Windows 11 accessibility features you need to know about

Windows 11 brings some big updates to Microsoft’s storied operating system visually, but it’s also made big strides in accessibility. Live Captions, updates to Narrator, and even full voice access could make Windows 11 the most accessible OS Microsoft has ever released.

Whether you need accessibility features to navigate Windows 11 or just want to get around a little easier, we’ve tried a bunch of features to give you our pick. If you want to browse the whole list, you can find it just the Arrangements app in Windows 11 and select the Accessibility tab.

Live titles

Live caption enabled on Windows 11.

Similar to what you might have on recent Android and iOS phones, Windows 11 brings the highly sought-after Live Captions feature. The OS Project Live Captions not only for audio and video played on your computer, but even your own speech when you speak directly through a microphone. Live Subtitles also works without an internet connection, so you can use the feature anytime you want.

Screenshot of Live Captions on Windows 11.

You can change the position of the subtitle to the top or bottom of the screen, or make it a floating window. We found a delay of a quarter of a second between real time and the projected text. Accuracy is solid for the most part, barring any hum or quality issues from the audio source. Also, we’re not 100% sure if this is a feature or a bug, but during fullscreen videos, the subtitles automatically jump to a floating window instead of your default location.

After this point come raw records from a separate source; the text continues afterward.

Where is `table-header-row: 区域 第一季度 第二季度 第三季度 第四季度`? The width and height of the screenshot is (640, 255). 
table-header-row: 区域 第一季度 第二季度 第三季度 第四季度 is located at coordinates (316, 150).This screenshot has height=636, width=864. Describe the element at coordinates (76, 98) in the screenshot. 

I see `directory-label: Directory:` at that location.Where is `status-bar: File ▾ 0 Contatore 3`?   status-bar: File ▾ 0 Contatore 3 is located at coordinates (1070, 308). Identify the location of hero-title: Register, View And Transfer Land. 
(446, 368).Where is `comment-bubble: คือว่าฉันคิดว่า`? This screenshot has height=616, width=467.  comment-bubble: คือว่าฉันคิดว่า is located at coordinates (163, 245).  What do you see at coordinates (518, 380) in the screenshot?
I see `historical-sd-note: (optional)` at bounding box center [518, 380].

There is even an option to filter out profanity. Due to the resource-intensive nature of live, on-the-fly subtitling, Microsoft recommends freeing up some RAM by closing unused applications, but we didn’t notice any subtitling performance hiccups with 30 Chrome tabs and Adobe Photoshop running on a midrange laptop.


Man eye control windows 11.

While Narrator itself is nothing new, the Windows 11 iteration brings quality-of-life improvements such as more natural-looking narrator voice packs. Like Edge’s Read aloud function, the Narrator tool in the OS now produces realistic speech with support for USB-connected Braille displays.

Launching Narrator at any time will automatically activate a screen reader, which you can use to explore and navigate almost every aspect of the Windows UI and menus. To gain more control over how you want Narrator to work, you can dig deeper into its settings (Windows key + Ctrl + N) to install different human voices, define how much Narrator speaks as you type, and so on.

If the default language on your computer is set to US English, there will be three installable voices to choose from (Aria, Jenny, and Guy). Once you have installed voice, you can use it free of the internet. The voices certainly sound more natural than before, but they still lack the realism and fluidity of, say, Cortana, let alone Google’s efforts.

Voice access

Touch Keyboard Windows 11 voice access feature.

Voice access (and by extension, voice typing) may still be in preview status, but it’s nonetheless stable and feature-rich in Windows 11. It represents the idea that with AI and speech algorithms, making email a controlling, navigating or dictating directly through voice can be a very effective way to interact with your computer. You can launch and close applications, select and click items, navigate text, and activate keyboard keys—all hands-free.

One caveat to using Voice access is the abundant commands used to control the computer. Windows 11 has a training tool to get you up and running with the basics, but if your situation requires full voice control of your PC, you’ll need to invest some time in learning the commands. It’s great that Windows can assign numbers to all interactive elements for elements on the screen, like color palettes or radio buttons, so you can “click” on the one you want.

Another thing to note is that while third-party apps are supported with voice access, it’s not as well-baked as when using Microsoft products. Using and navigating Edge seems more integrated than with other browsers, for example. We hope that future updates will provide more robust application support.

As a concurrent function of voice access, voice typing works well, although it occasionally lags for a split second before catching up. Punctuation can also be captured automatically, although we found that it was only accurate about 80% of the time.

Focus/Do not interfere

Screenshot of Focus Sessions in Windows 11.

Focus has finally transitioned from being just part of the Clock app to being its own feature in Windows 11 now called Focus Sessions. During a Focus Session, Windows 11 mutes system-wide notifications or minimizes UI complexity and clutter. Microsoft says that Focus Sessions are ideal for those with neurological disorders, but also work great for clearing some clutter from your desktop.

Automatically starting a Focus Session enables Do Not Disturb mode. By default, Windows blocks all incoming notifications and prevents any app that opens or is pinned to the taskbar from flashing, but you can toggle these. We wish customization of the app notifications allowed was available directly on the Focus screen; now, you have to go to System > Notifications > Set priority notifications.